───── EXERCISE DATA ─────

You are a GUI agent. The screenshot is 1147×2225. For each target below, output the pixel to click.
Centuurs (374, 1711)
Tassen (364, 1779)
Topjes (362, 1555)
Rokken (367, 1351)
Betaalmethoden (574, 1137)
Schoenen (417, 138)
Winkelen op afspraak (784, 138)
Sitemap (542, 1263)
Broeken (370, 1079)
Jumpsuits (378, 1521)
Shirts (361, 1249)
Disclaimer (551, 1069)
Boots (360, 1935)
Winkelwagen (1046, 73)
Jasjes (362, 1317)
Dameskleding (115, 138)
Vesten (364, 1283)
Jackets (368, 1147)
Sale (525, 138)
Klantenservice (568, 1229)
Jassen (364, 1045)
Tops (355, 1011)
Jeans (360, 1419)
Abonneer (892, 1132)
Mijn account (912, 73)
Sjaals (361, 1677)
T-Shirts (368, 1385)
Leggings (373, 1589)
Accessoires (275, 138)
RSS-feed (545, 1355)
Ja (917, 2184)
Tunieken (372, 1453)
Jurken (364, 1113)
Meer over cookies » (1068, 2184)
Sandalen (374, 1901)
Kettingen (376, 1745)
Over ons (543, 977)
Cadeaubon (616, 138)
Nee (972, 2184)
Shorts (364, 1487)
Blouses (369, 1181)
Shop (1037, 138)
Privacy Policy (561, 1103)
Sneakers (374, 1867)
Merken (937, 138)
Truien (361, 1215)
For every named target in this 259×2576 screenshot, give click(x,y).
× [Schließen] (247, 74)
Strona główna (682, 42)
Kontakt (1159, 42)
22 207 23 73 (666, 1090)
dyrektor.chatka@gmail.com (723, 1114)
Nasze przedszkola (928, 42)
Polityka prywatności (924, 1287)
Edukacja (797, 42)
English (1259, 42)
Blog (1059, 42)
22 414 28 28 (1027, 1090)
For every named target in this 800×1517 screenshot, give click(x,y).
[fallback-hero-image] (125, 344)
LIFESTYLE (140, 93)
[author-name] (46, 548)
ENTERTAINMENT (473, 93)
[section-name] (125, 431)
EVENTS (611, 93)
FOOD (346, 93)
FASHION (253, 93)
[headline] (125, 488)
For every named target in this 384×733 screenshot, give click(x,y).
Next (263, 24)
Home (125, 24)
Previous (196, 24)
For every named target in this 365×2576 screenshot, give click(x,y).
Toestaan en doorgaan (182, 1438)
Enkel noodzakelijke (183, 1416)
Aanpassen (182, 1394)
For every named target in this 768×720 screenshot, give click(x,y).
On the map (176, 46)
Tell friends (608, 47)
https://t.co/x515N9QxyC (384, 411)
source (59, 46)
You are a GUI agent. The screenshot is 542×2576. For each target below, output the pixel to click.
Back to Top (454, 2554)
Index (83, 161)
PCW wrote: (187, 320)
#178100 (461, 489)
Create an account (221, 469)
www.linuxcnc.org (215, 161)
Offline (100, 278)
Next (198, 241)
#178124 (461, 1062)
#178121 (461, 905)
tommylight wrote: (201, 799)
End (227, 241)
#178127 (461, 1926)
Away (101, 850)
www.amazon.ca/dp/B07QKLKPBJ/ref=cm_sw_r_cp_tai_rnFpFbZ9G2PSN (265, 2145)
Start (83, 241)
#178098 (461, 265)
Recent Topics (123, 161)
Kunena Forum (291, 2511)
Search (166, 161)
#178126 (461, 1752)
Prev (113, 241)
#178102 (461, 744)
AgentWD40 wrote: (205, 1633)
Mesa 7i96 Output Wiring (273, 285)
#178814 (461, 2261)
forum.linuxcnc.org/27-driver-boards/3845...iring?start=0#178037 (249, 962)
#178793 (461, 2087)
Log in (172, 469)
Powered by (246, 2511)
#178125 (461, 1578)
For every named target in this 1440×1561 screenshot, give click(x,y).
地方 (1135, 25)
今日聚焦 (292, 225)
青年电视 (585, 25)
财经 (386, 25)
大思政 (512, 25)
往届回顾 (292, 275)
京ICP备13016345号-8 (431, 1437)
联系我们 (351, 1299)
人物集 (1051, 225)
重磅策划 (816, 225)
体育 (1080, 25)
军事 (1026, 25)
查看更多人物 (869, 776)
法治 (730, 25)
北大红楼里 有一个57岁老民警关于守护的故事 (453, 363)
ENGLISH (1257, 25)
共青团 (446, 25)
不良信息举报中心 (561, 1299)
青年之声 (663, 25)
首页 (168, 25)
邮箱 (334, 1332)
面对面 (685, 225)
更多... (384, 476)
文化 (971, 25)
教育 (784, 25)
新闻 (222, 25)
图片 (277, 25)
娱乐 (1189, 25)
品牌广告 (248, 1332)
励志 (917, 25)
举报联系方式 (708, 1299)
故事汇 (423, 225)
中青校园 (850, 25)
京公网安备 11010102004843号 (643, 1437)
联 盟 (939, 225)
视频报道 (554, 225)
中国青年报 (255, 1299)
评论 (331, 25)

─────

== TO BE DONE ==
Can you retype all of the material above line for line, keeping every character unchanged?

== WORKED ANSWER ==
You are a GUI agent. The screenshot is 1147×2225. For each target below, output the pixel to click.
Centuurs (374, 1711)
Tassen (364, 1779)
Topjes (362, 1555)
Rokken (367, 1351)
Betaalmethoden (574, 1137)
Schoenen (417, 138)
Winkelen op afspraak (784, 138)
Sitemap (542, 1263)
Broeken (370, 1079)
Jumpsuits (378, 1521)
Shirts (361, 1249)
Disclaimer (551, 1069)
Boots (360, 1935)
Winkelwagen (1046, 73)
Jasjes (362, 1317)
Dameskleding (115, 138)
Vesten (364, 1283)
Jackets (368, 1147)
Sale (525, 138)
Klantenservice (568, 1229)
Jassen (364, 1045)
Tops (355, 1011)
Jeans (360, 1419)
Abonneer (892, 1132)
Mijn account (912, 73)
Sjaals (361, 1677)
T-Shirts (368, 1385)
Leggings (373, 1589)
Accessoires (275, 138)
RSS-feed (545, 1355)
Ja (917, 2184)
Tunieken (372, 1453)
Jurken (364, 1113)
Meer over cookies » (1068, 2184)
Sandalen (374, 1901)
Kettingen (376, 1745)
Over ons (543, 977)
Cadeaubon (616, 138)
Nee (972, 2184)
Shorts (364, 1487)
Blouses (369, 1181)
Shop (1037, 138)
Privacy Policy (561, 1103)
Sneakers (374, 1867)
Merken (937, 138)
Truien (361, 1215)
For every named target in this 259×2576 screenshot, give click(x,y).
× [Schließen] (247, 74)
Strona główna (682, 42)
Kontakt (1159, 42)
22 207 23 73 (666, 1090)
dyrektor.chatka@gmail.com (723, 1114)
Nasze przedszkola (928, 42)
Polityka prywatności (924, 1287)
Edukacja (797, 42)
English (1259, 42)
Blog (1059, 42)
22 414 28 28 (1027, 1090)
For every named target in this 800×1517 screenshot, give click(x,y).
[fallback-hero-image] (125, 344)
LIFESTYLE (140, 93)
[author-name] (46, 548)
ENTERTAINMENT (473, 93)
[section-name] (125, 431)
EVENTS (611, 93)
FOOD (346, 93)
FASHION (253, 93)
[headline] (125, 488)
For every named target in this 384×733 screenshot, give click(x,y).
Next (263, 24)
Home (125, 24)
Previous (196, 24)
For every named target in this 365×2576 screenshot, give click(x,y).
Toestaan en doorgaan (182, 1438)
Enkel noodzakelijke (183, 1416)
Aanpassen (182, 1394)
For every named target in this 768×720 screenshot, give click(x,y).
On the map (176, 46)
Tell friends (608, 47)
https://t.co/x515N9QxyC (384, 411)
source (59, 46)
You are a GUI agent. The screenshot is 542×2576. For each target below, output the pixel to click.
Back to Top (454, 2554)
Index (83, 161)
PCW wrote: (187, 320)
#178100 (461, 489)
Create an account (221, 469)
www.linuxcnc.org (215, 161)
Offline (100, 278)
Next (198, 241)
#178124 (461, 1062)
#178121 (461, 905)
tommylight wrote: (201, 799)
End (227, 241)
#178127 (461, 1926)
Away (101, 850)
www.amazon.ca/dp/B07QKLKPBJ/ref=cm_sw_r_cp_tai_rnFpFbZ9G2PSN (265, 2145)
Start (83, 241)
#178098 (461, 265)
Recent Topics (123, 161)
Kunena Forum (291, 2511)
Search (166, 161)
#178126 (461, 1752)
Prev (113, 241)
#178102 (461, 744)
AgentWD40 wrote: (205, 1633)
Mesa 7i96 Output Wiring (273, 285)
#178814 (461, 2261)
forum.linuxcnc.org/27-driver-boards/3845...iring?start=0#178037 (249, 962)
#178793 (461, 2087)
Log in (172, 469)
Powered by (246, 2511)
#178125 (461, 1578)
For every named target in this 1440×1561 screenshot, give click(x,y).
地方 (1135, 25)
今日聚焦 (292, 225)
青年电视 (585, 25)
财经 (386, 25)
大思政 (512, 25)
往届回顾 (292, 275)
京ICP备13016345号-8 (431, 1437)
联系我们 (351, 1299)
人物集 (1051, 225)
重磅策划 (816, 225)
体育 (1080, 25)
军事 (1026, 25)
查看更多人物 (869, 776)
法治 (730, 25)
北大红楼里 有一个57岁老民警关于守护的故事 (453, 363)
ENGLISH (1257, 25)
共青团 (446, 25)
不良信息举报中心 (561, 1299)
青年之声 (663, 25)
首页 (168, 25)
邮箱 (334, 1332)
面对面 (685, 225)
更多... (384, 476)
文化 (971, 25)
教育 (784, 25)
新闻 (222, 25)
图片 (277, 25)
娱乐 (1189, 25)
品牌广告 (248, 1332)
励志 (917, 25)
举报联系方式 (708, 1299)
故事汇 (423, 225)
中青校园 (850, 25)
京公网安备 11010102004843号 (643, 1437)
联 盟 (939, 225)
视频报道 (554, 225)
中国青年报 (255, 1299)
评论 (331, 25)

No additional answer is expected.